*Information supplied*:
________

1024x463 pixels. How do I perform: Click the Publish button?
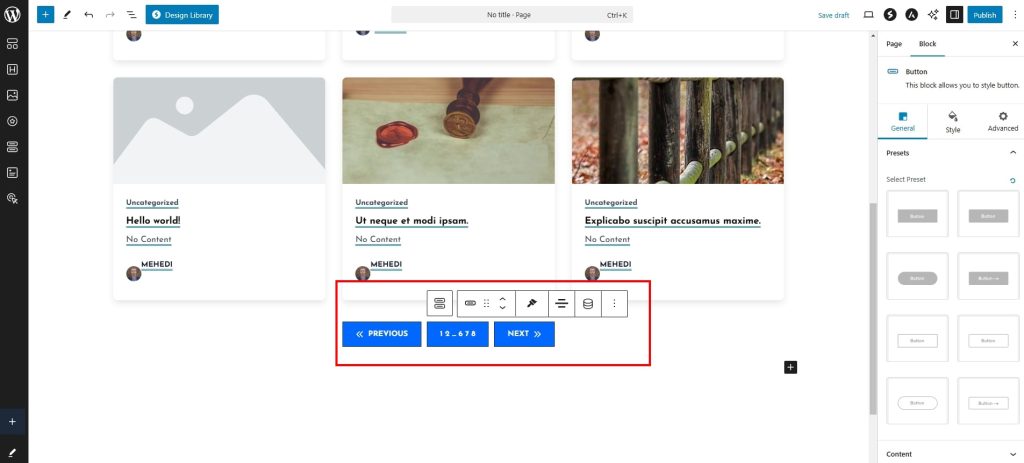tap(984, 15)
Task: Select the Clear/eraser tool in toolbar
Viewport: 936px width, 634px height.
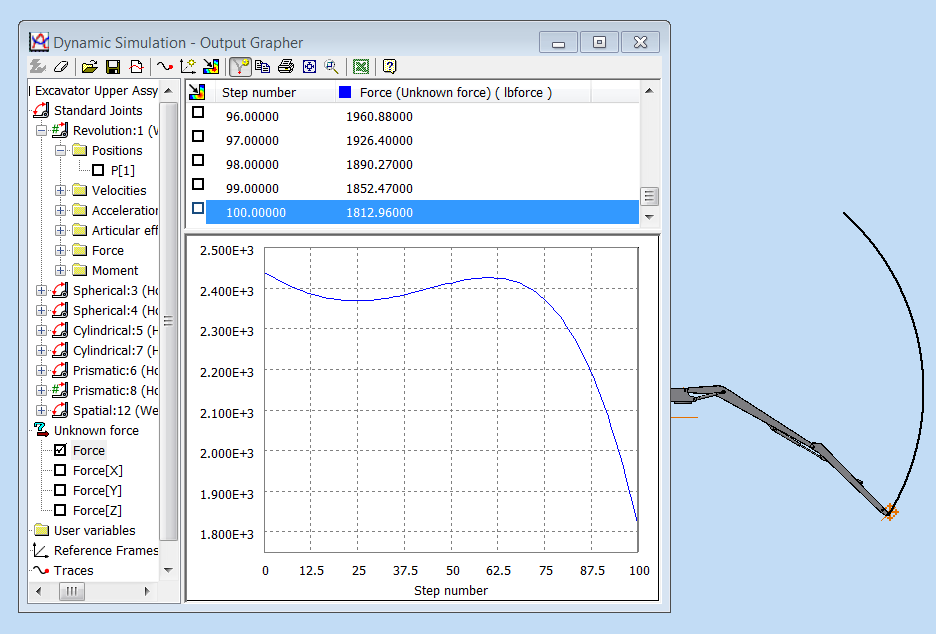Action: pos(60,66)
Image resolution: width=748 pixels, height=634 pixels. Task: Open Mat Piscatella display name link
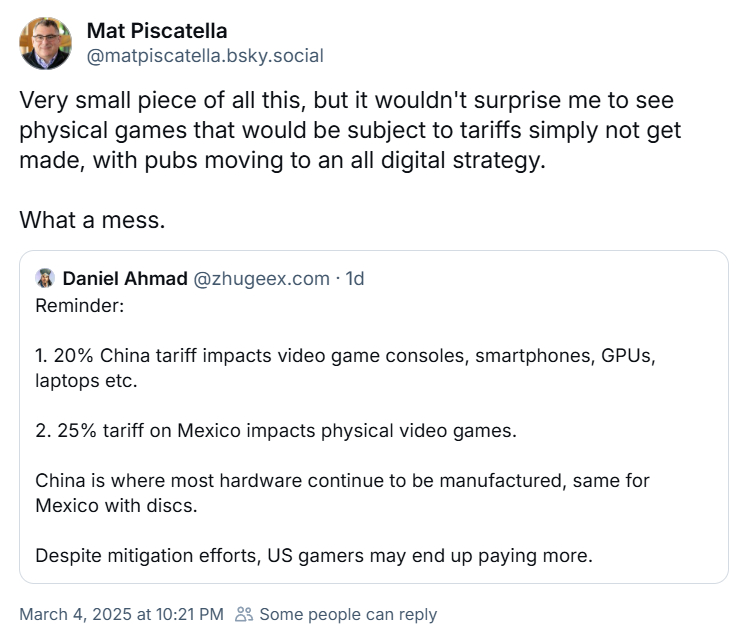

________

For every line in the records above that holds "Task", add one, and report the sum alone.

*Written solution*: 2